Unlike her primary opponent, and unlike a string of recent unsuccessful Democratic statewide candidates, Jennifer Brunner does not come from the Democratic stronghold of northeast Ohio. Jennifer was born in Springfield, Ohio, with family roots in rural southeastern Ohio, and now lives in Columbus. This is a critical value-added factor for a statewide Democratic candidate in Ohio, as demonstrated by the huge success of Gov. Ted Strickland with his roots in rural southeastern Ohio. Jennifer displayed this advantage in her 2006 statewide election by defeating her GOP opponent (a Republican with close ties to Bush—his father was VP Cheney's attorney) in his southwestern base of relatively conservative Hamilton County (Cincinnati and nearby suburbs). In the important and ideologically mixed northwestern part of Ohio, a Quinnipiac poll in May showed Brunner defeating Portman by 21 points while primary opponent Fisher trailed Portman in that region by one point.
Jennifer has demonstrated the ability to appeal to independent voters as well. A recent study of polling in sixteen 2010 Senate and gubernatorial races showed Jennifer leading her likely GOP opponent among independent voters by nine points, the largest lead of any Democratic candidate in any of those races, and better than her primary opponent by eight points.
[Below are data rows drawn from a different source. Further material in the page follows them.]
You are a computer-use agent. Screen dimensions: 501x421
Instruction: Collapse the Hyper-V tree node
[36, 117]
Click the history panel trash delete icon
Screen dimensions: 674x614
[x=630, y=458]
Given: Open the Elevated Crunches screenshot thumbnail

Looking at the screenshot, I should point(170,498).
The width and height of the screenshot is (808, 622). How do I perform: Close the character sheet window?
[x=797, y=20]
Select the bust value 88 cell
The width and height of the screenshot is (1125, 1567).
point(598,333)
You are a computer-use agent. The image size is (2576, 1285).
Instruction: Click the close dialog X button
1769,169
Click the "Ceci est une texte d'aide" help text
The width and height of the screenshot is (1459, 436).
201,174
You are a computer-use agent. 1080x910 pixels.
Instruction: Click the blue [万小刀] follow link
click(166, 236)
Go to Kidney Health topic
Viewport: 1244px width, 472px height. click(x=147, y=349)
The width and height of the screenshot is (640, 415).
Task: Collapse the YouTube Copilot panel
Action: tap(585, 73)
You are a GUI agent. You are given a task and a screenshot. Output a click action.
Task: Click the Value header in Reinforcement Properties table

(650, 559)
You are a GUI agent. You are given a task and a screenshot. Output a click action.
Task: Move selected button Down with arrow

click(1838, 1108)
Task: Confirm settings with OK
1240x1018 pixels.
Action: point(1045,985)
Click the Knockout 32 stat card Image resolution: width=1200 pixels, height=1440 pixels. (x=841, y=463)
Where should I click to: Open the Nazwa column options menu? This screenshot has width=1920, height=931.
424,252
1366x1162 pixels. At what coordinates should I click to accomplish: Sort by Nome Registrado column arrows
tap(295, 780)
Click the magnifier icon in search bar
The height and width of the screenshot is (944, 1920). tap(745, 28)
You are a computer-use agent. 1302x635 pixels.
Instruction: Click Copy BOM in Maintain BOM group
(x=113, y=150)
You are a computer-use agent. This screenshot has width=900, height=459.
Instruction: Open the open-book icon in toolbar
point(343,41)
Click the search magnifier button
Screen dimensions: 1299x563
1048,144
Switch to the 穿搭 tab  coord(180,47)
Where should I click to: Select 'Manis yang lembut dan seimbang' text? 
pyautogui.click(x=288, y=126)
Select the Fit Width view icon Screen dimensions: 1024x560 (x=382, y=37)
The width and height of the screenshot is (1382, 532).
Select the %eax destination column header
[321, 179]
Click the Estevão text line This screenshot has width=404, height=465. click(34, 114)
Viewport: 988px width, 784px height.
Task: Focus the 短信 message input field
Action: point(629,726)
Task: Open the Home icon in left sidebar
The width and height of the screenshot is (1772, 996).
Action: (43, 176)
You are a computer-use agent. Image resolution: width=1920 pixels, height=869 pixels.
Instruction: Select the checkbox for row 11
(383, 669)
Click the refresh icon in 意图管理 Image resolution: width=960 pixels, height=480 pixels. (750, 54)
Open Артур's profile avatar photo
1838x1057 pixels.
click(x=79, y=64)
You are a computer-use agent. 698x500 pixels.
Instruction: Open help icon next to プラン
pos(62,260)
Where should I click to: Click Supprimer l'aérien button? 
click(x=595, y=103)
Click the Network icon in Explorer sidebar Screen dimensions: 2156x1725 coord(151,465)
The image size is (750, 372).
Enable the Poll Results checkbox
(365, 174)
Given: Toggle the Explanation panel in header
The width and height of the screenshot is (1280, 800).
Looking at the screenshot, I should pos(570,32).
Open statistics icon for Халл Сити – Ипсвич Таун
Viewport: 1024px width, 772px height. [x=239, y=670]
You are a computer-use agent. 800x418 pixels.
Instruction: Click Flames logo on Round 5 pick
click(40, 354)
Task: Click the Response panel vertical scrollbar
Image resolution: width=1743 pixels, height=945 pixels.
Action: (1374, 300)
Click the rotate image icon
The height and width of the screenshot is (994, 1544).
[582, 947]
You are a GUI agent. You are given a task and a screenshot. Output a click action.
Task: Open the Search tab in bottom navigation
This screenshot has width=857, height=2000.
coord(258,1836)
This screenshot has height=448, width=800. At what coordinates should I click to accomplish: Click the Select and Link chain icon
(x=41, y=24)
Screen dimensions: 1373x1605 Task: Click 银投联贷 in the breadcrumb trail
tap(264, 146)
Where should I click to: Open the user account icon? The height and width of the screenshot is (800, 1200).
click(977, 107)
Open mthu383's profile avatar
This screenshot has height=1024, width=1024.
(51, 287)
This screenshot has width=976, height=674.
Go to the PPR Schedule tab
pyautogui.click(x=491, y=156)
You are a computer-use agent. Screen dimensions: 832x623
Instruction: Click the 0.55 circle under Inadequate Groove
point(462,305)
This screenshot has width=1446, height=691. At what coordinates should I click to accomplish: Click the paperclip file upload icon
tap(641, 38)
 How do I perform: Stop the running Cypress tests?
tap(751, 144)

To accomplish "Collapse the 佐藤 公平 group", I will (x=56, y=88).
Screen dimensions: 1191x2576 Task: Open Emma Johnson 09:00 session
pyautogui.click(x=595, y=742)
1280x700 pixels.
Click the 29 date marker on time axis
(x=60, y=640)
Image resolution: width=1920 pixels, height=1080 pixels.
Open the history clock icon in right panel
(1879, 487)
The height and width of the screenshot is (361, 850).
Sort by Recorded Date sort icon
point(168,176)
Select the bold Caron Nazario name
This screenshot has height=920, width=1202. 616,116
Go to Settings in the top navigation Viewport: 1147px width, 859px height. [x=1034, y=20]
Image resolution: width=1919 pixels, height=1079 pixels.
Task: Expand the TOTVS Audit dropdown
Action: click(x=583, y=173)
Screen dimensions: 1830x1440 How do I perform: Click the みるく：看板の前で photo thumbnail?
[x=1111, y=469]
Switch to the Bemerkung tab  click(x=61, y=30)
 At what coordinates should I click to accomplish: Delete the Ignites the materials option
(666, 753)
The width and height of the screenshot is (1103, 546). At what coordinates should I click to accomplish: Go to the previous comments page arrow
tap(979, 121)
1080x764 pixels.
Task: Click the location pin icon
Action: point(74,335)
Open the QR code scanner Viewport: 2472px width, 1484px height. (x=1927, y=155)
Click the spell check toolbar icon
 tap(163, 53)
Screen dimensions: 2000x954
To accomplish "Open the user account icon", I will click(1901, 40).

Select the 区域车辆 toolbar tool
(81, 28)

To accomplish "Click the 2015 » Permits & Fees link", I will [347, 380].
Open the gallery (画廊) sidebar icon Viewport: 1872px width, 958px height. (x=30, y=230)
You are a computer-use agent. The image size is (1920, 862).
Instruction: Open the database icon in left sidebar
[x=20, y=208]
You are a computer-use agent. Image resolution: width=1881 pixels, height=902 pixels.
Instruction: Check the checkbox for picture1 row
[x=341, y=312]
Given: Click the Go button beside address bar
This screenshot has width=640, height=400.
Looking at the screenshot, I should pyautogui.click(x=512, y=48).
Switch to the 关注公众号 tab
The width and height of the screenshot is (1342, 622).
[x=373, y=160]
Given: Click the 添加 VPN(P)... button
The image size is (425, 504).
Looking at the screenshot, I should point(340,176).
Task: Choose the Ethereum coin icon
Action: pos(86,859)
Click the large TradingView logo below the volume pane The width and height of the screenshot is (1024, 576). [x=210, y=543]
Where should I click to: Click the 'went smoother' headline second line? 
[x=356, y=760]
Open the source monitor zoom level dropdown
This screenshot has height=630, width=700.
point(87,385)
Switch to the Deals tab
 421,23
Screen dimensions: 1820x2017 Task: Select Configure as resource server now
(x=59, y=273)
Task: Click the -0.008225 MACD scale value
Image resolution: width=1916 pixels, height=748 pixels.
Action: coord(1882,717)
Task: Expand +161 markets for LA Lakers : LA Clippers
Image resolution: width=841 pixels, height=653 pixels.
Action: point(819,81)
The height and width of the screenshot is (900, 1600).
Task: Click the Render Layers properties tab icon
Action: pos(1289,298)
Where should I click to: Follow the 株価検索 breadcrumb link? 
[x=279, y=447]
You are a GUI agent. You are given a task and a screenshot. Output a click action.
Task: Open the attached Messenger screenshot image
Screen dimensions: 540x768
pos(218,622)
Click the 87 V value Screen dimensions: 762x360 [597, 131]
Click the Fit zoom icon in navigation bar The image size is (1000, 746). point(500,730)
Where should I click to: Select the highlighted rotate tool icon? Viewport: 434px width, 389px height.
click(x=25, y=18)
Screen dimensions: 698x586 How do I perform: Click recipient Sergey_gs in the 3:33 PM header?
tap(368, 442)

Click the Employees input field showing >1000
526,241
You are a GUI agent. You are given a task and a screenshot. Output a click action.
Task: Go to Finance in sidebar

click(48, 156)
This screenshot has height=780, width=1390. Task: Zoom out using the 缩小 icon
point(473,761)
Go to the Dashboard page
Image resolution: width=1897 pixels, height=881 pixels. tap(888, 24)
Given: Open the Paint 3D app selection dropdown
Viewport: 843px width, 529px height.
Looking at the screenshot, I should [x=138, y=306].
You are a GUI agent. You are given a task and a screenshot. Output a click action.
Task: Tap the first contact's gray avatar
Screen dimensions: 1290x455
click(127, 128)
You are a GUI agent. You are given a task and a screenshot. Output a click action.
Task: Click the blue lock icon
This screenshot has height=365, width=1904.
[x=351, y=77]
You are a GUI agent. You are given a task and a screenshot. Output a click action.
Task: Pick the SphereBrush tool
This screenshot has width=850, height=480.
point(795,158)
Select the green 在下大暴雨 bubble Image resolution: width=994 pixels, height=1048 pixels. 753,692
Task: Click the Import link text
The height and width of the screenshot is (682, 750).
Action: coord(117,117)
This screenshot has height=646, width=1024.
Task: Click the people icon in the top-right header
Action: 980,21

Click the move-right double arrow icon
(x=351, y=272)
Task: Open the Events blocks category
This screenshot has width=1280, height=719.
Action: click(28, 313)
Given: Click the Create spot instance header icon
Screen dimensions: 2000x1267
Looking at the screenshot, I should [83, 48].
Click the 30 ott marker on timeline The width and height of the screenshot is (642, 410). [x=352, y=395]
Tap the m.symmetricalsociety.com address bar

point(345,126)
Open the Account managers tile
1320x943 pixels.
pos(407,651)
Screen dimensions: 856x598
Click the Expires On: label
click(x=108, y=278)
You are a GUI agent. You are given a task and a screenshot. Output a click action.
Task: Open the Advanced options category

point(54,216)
She also led Portman among
voters classified as moderate by 23 points, three points better than her primary opponent.
It is also very much to Jennifer Brunner's advantage in the general election that she is a woman. Women have historically turned out at a higher rate than men in Ohio elections, and in this race will be energized by the fact that Jennifer Brunner will be the first woman to represent Ohio as a U.S. Senator.
A look at past election results confirms that Jennifer Brunner has greater statewide appeal and is likely to run a stronger general election race than her primary opponent. Jennifer has won every election she's been in, two for county judgeships and one for Ohio Secretary of State. Her primary opponent Lee Fisher won state legislative races in the 1980s and a statewide race for Ohio Attorney General in 1990, and more recently he appeared on a winning ticket as a running mate with Gov. Ted Strickland in 2006, but in his only solo statewide win in 1990 he squeaked out a victory by only 1,234 votes (0.04% of the votes cast). He lost his attorney general re-election bid against Republican Betty Montgomery in 1994 and his gubernatorial bid against Republican Governor Bob Taft in 1998, who was later convicted of four ethics-related misdemeanors as a sitting governor, despite outspending both opponents by more than a million dollars in each race. In contrast, Jennifer Brunner won her statewide race for Secretary of State in 2006 by over 500,000 votes (15% of the votes cast) in a four-way race, having raised $1.86 million in a down ticket race.
Accordingly, considering Jennifer Brunner's unwavering progressive positions, her record of achievement in public service, and her bright prospects in the general election netroots progressives across the county should take a stand in her favor in the Ohio primary for the U.S. Senate.